**DIRECTIONS**
Copy down, unchanged, the lines of the listing from the line with "Open the Datenextrahierung (2) section" up to and including the line with "coord(157,487)", omitting the pictures from your answer.

** start of SUPPLIED MATERIAL **

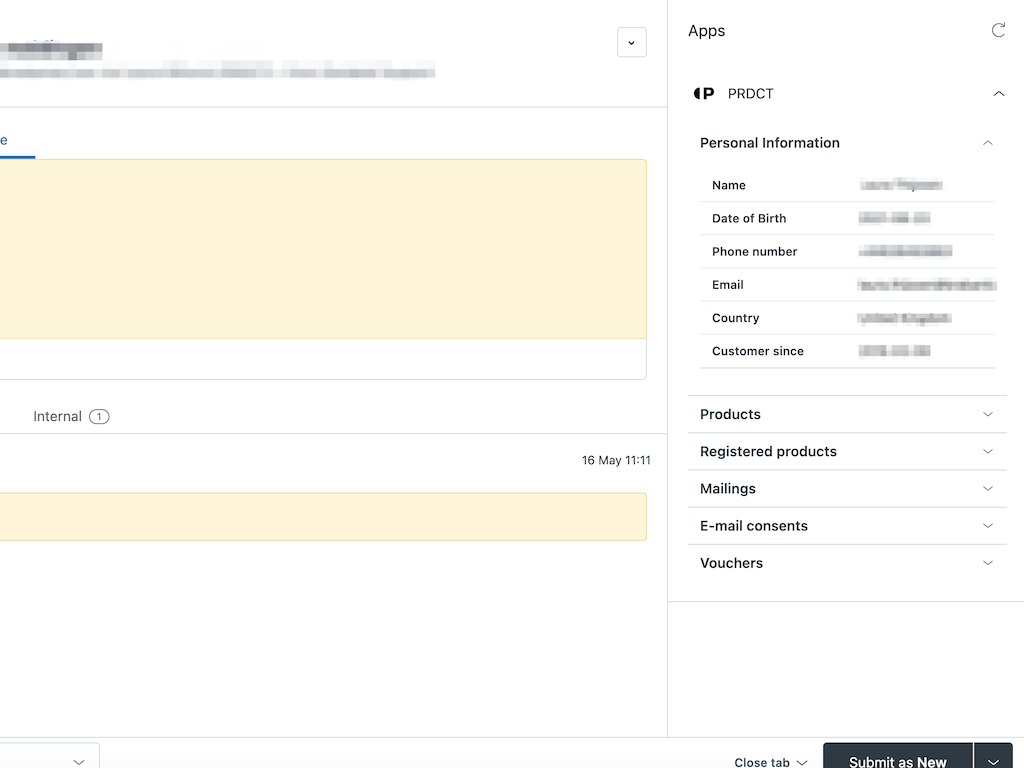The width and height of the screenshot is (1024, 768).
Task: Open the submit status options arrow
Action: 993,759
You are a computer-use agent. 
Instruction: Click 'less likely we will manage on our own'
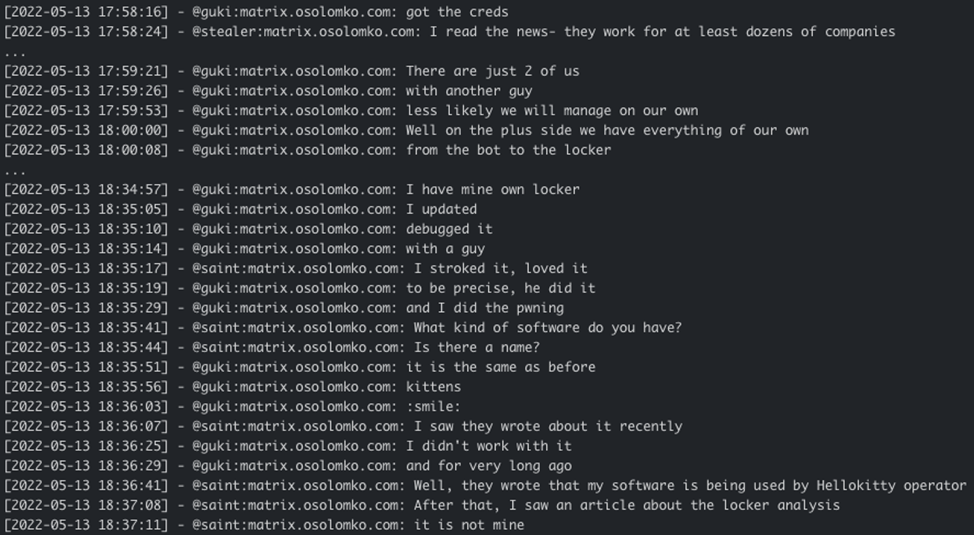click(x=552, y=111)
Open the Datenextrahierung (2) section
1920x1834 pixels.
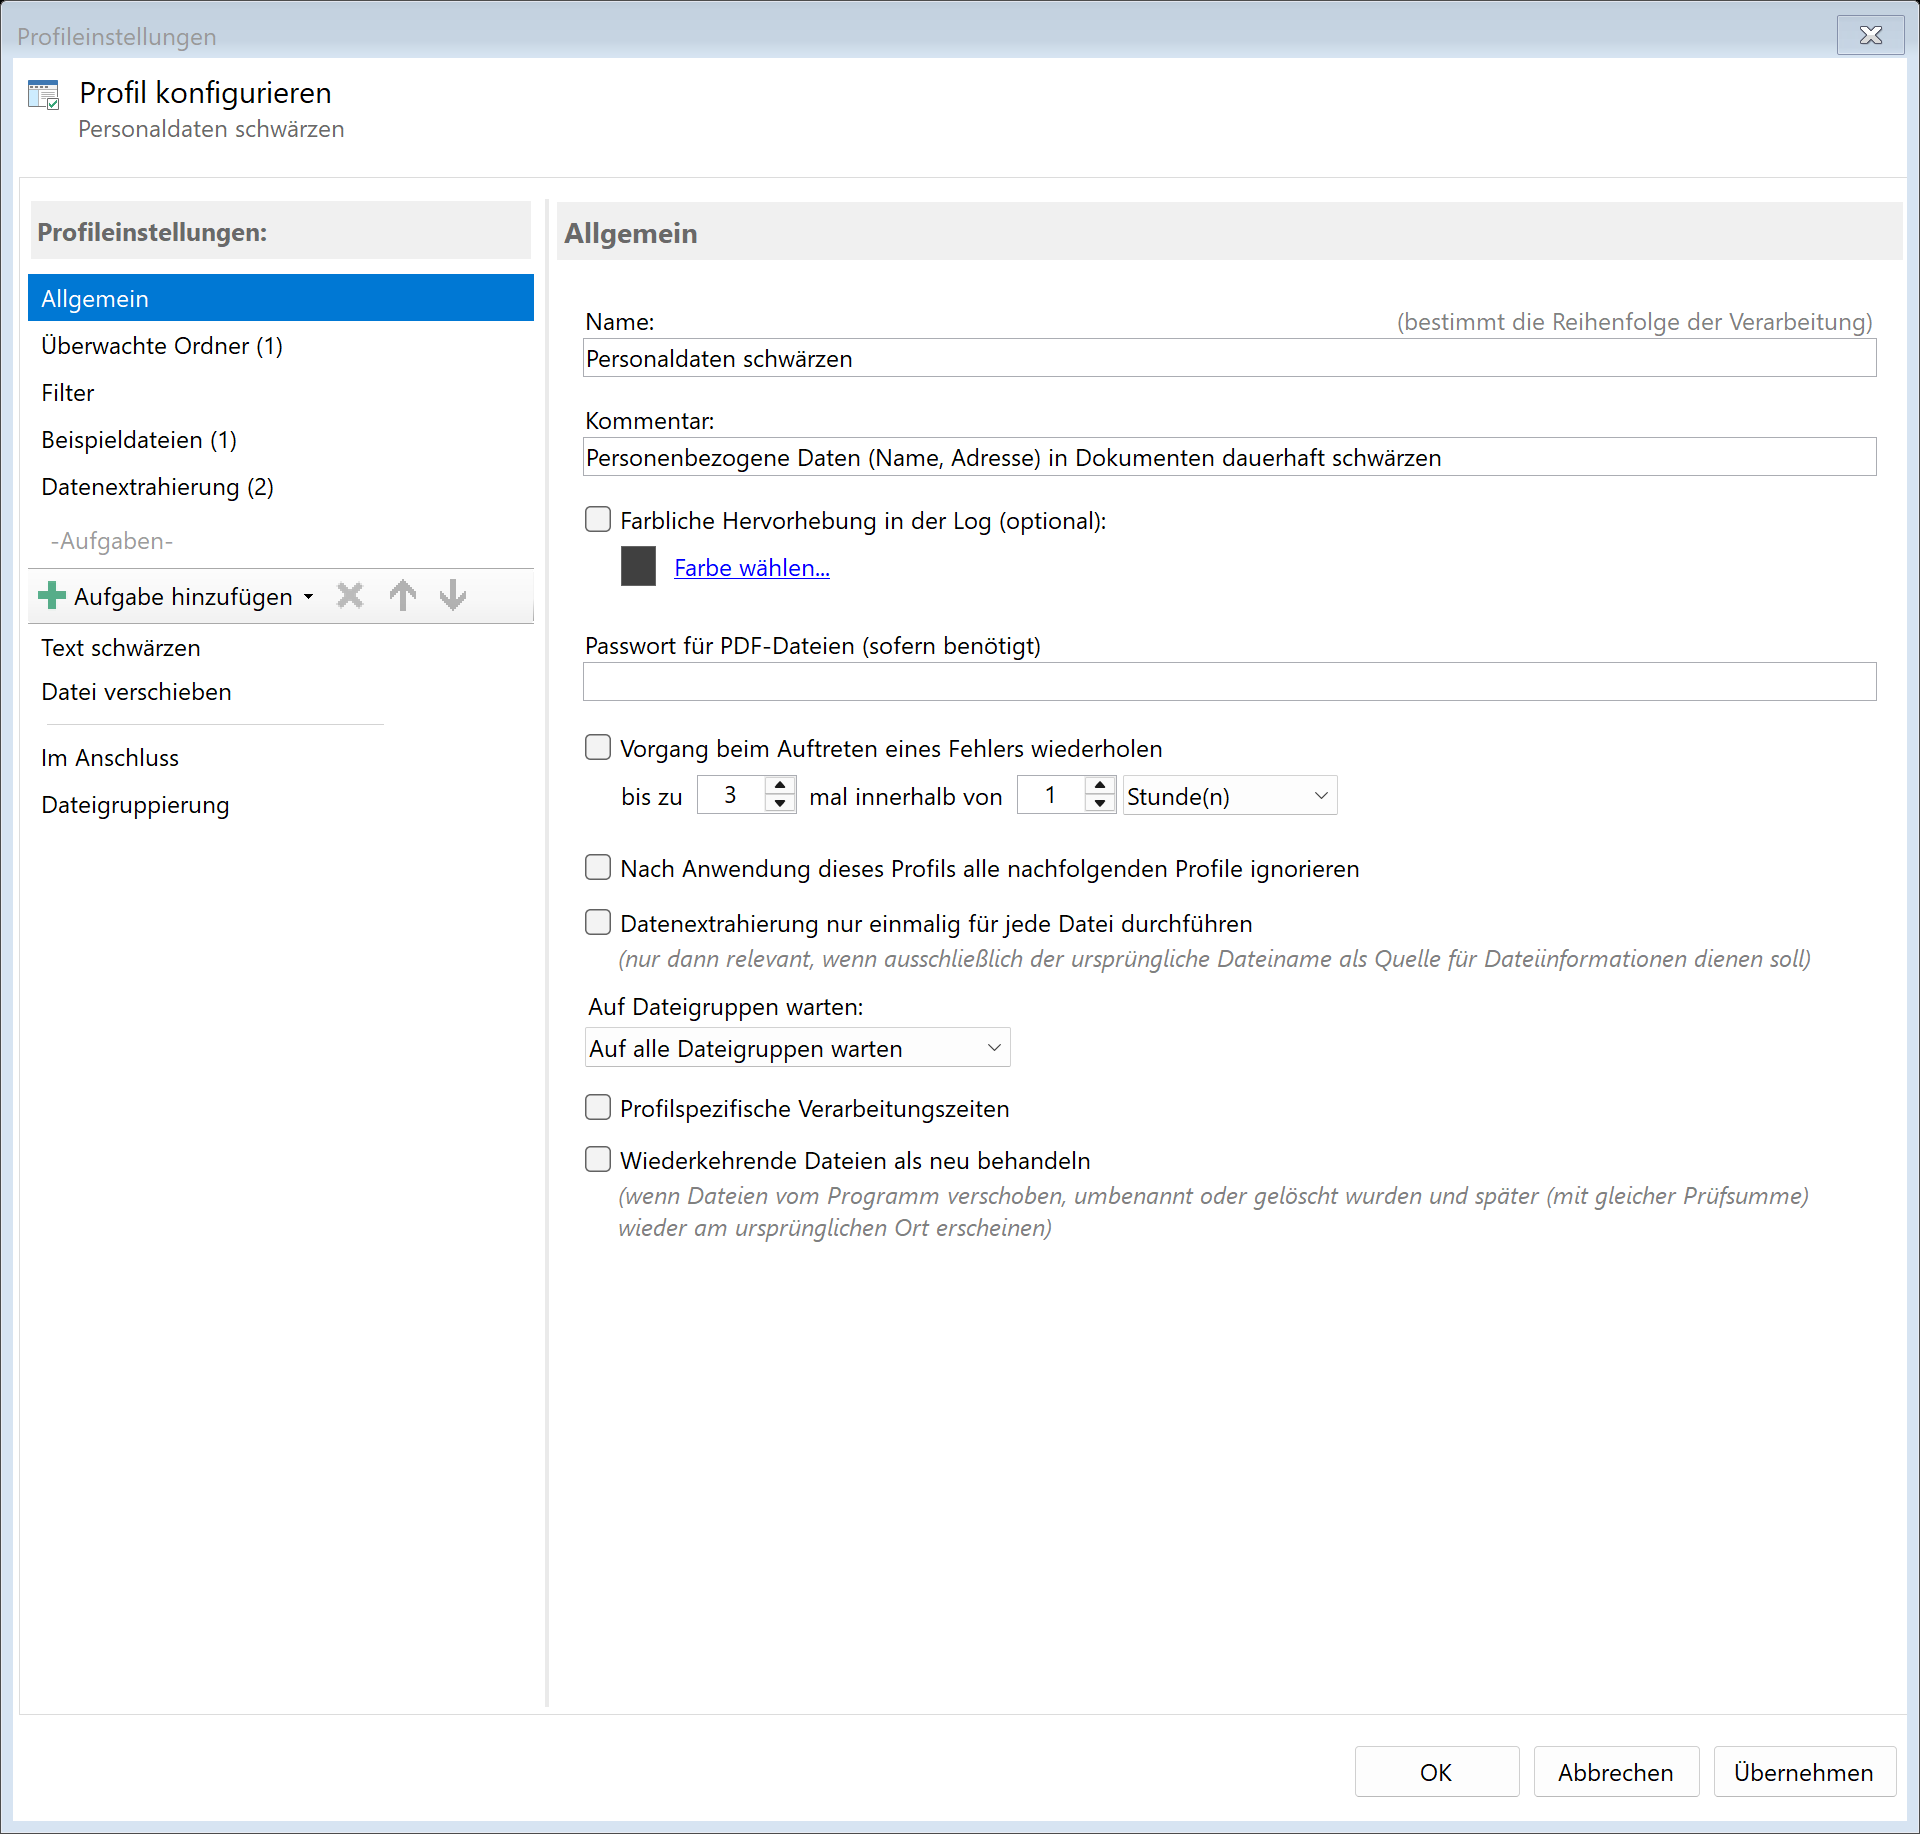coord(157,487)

** end of SUPPLIED MATERIAL **
** start of SUPPLIED MATERIAL **

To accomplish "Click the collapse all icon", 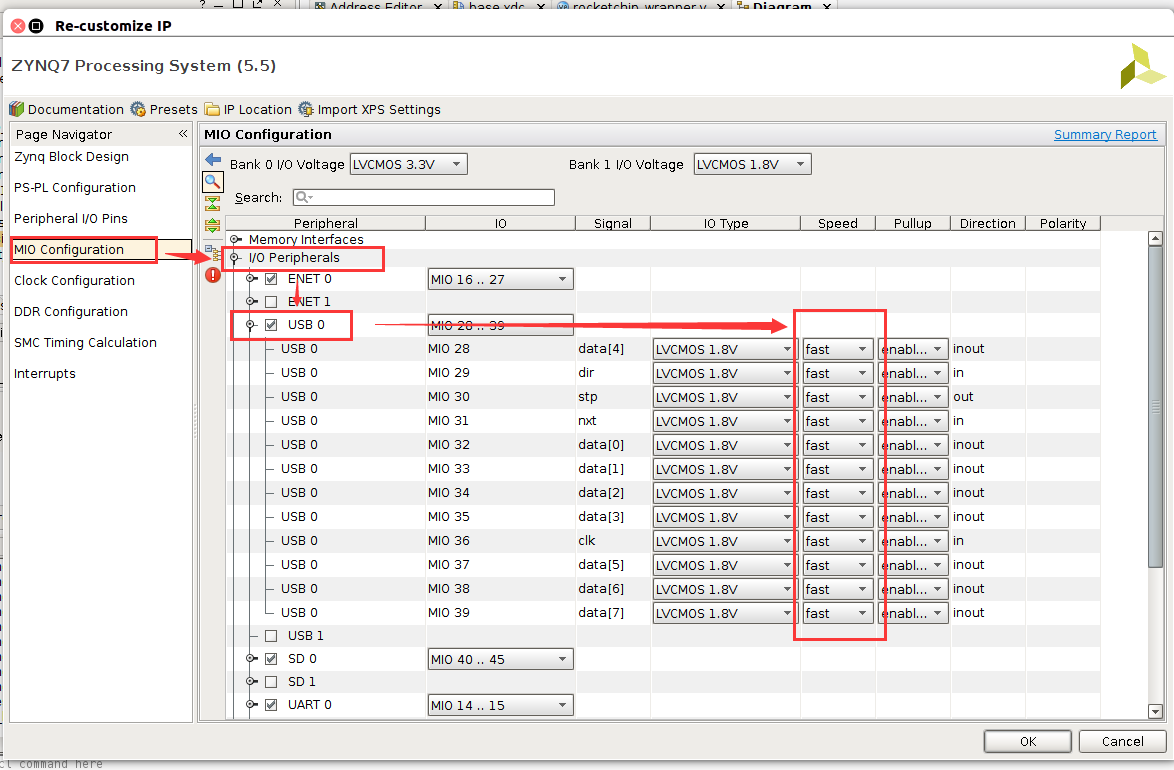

** end of SUPPLIED MATERIAL **

**EXPECTED ANSWER**
Open the Datenextrahierung (2) section
1920x1834 pixels.
coord(157,487)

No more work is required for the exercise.